The case they are assigned is that of a young single mother who has been found brutally murdered with one of her hands missing at her house in the suburbs . Above her tortured and mutilated body, near the child’s playhouse, hangs a small figure made of chestnuts and twigs. Soon there will be more murders, and the killer’s signature is present at each one, together with cruel amputations on the tortured bodies made pre-mortem.

Rosa Hartung is the Minister for Social Justice in the current Government, but she’s been on an extended absence since her 12 year old daughter Kristine disappeared, presumed murdered. The police caught the perpetrator,Linus Bekker, a mentally ill young man, who confessed to her killing, but was unable to tell the police where he buried the various parts of her dismembered corpse.

Not surprisingly, the family have had a traumatic time trying to get over the loss of their daughter and neither Rosa nor her husband,Steen are the people they once were. Nonetheless, Rosa is preparing to get back to work after her year of absence and Steen is trying his best to move things on but needs the help of quite a few miniatures throughout the day just to get through.

When forensics discover a lead to Kristine at the first murder scene, Thulin and Hess are hard pressed to figure out what connection this murder may have to Rosa and her family.

In a beautifully plotted story arc that examines family life, working relationships and the intensity of police procedures, Sveistrup creates an epic picture of what happens when a murder is committed as well as creating a chilling and savage scenario in which multiple killings are carried out.

How these killings are related and whether the police will get to the truth is always in doubt and the political machinations around an understaffed police system have their own part to play in the success or failure of Thulin and Hess’s chilling and dangerous task.

Sveistrup paces his book well. Sometimes progress is achingly slow yet the book is is still pacy; Tullin and Hess have to pursue a number of seemingly useless leads (when Hess can be bothered to turn up) and sometimes they look at each other in amazement when something they previously missed becomes blindingly obvious.

I loved the storytelling and the relationship dynamics as well as the wide sweep of this intricate and creepy novel. This is class plotting by a master storyteller with enough heart stopping and chilling moments to ensure that the reader’s adrenaline is running on high and the reader is thoroughly steeped in the danger and alert to the many plot twists.

If you loved The Killing, you’re going to love this.
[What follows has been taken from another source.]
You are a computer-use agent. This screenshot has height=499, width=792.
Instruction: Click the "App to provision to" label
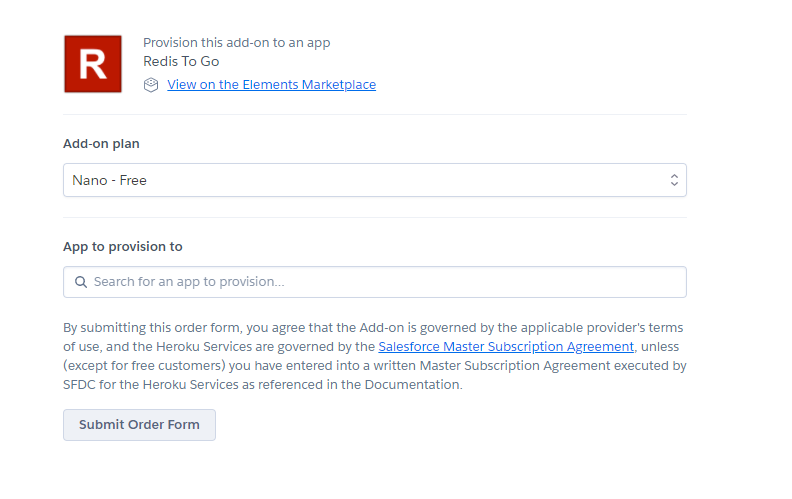[x=123, y=246]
All the elements are there, just in story form rather than images and a script.

Verdict: I loved it and The Chestnut Man shoots straight onto my must read list for 2019.

Amazon                              Waterstones

Follow the blogtour to see what others are saying

Søren Sveistrup (born 1968) is an internationally acclaimed scriptwriter of the Danish television phenomenon The Killing which won various international awards and sold in more than a hundred countries.

He holds a master of Literature and History from the University of Copenhagen and has graduated as script writer from the Danish Film School.